Admin IO timeout may be triggered in nvme_reset_dev() when error happens.
Normal IO timeout may be triggered too during nvme_wait_freeze() in
reset path. When the two kinds of timeout happen, the current reset mechanism
can't work any more.

2) race between nvme_start_freeze and nvme_wait_freeze() & nvme_unfreeze()

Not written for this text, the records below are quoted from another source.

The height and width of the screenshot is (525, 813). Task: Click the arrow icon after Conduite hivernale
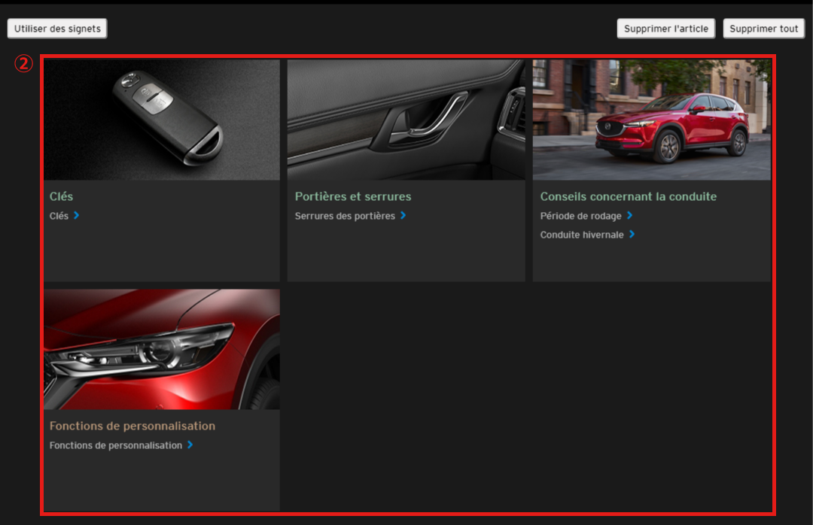(632, 235)
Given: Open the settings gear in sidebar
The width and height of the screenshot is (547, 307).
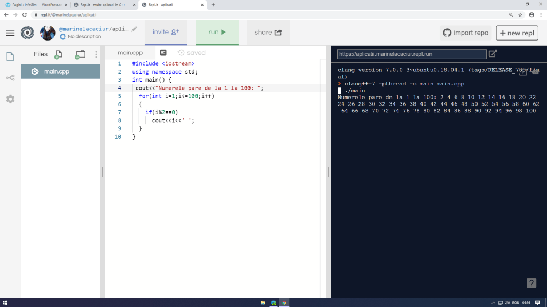Looking at the screenshot, I should [10, 99].
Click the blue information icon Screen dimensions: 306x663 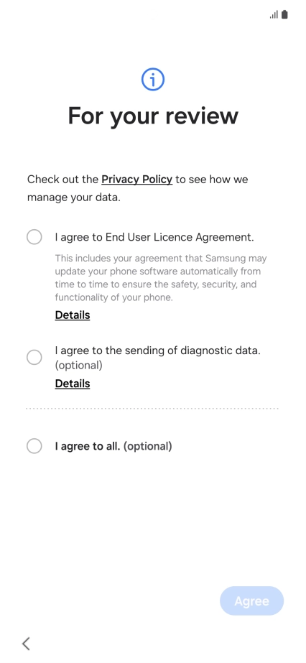[152, 79]
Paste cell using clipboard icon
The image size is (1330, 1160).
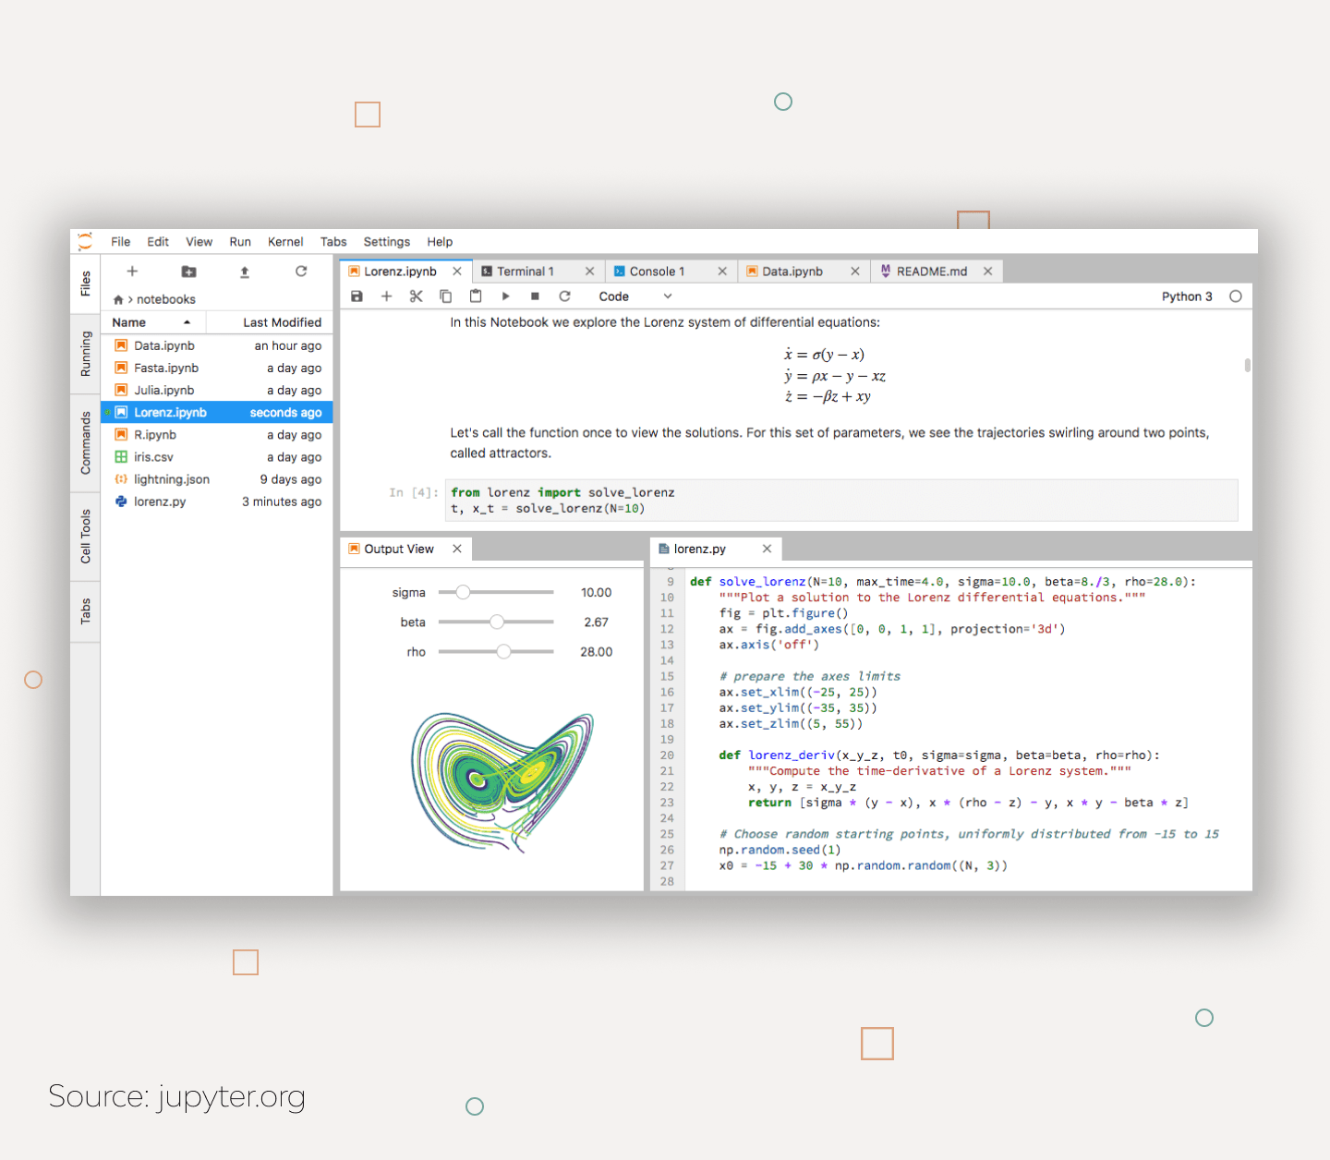tap(476, 296)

nvme_dev_disable() and resetting controller are required for recovering
controller, but the two are run from different contexts. nvme_start_freeze()
is call from nvme_dev_disable() which is run timeout work context, and
nvme_unfreeze() is run from reset work context. Unfortunatley timeout may be
triggered during resetting controller, so nvme_start_freeze() may be run
several times. Also two reset work may run one by one, this may cause
hang in nvme_wait_freeze() forever.

3) all namespace's EH require to shutdown & reset the controller

block's timeout handler is per-request-queue, that means each
namespace's error handling may shutdown & reset the whole controller,
then the shutdown from one namespace may quiese queues when resetting
from another namespace is in-progress.

This patch fixes the above issues by using nested EH:

1) run controller shutdown(nvme_dev_disable()) and resetting(nvme_reset_dev)
from one same EH context

2) always start a new context for handling EH, and cancel all
in-flight requests(include the timed-out ones) in nvme_dev_disable()
by quiescing timeout event before shutdown controller.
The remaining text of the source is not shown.